◆ **Exercise goal**
Copy the items below word for word, leaving out the pictures.

--- Available data Enclosed Below ---

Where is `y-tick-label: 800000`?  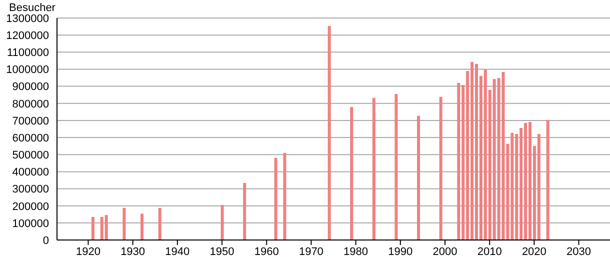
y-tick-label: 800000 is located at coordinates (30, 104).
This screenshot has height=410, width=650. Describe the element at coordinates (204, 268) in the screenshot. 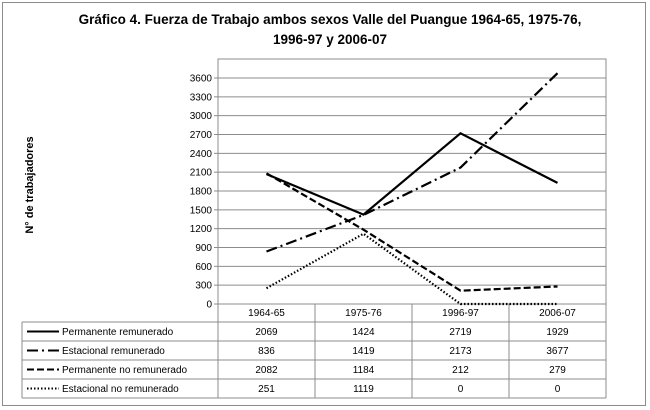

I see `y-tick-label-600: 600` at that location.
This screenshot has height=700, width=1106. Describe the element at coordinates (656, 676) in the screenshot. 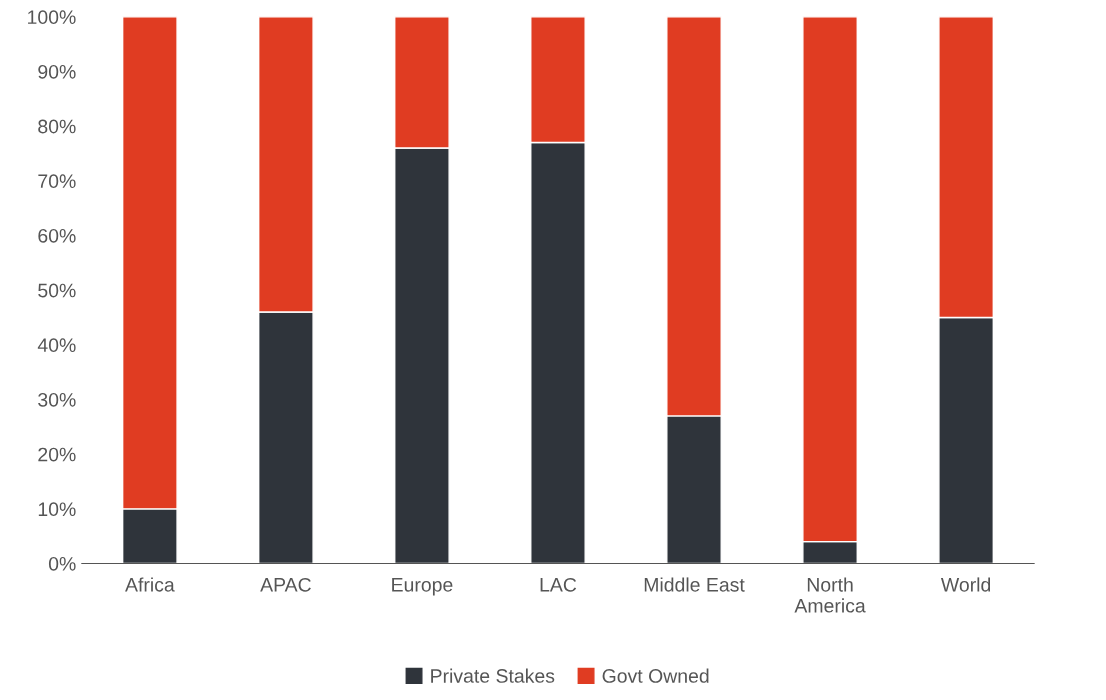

--- End of Enclosed Available data ---

◆ **Task output**
Where is `y-tick-label: 800000`?  
y-tick-label: 800000 is located at coordinates (30, 104).
This screenshot has height=410, width=650. Describe the element at coordinates (204, 268) in the screenshot. 

I see `y-tick-label-600: 600` at that location.
This screenshot has height=700, width=1106. Describe the element at coordinates (656, 676) in the screenshot. 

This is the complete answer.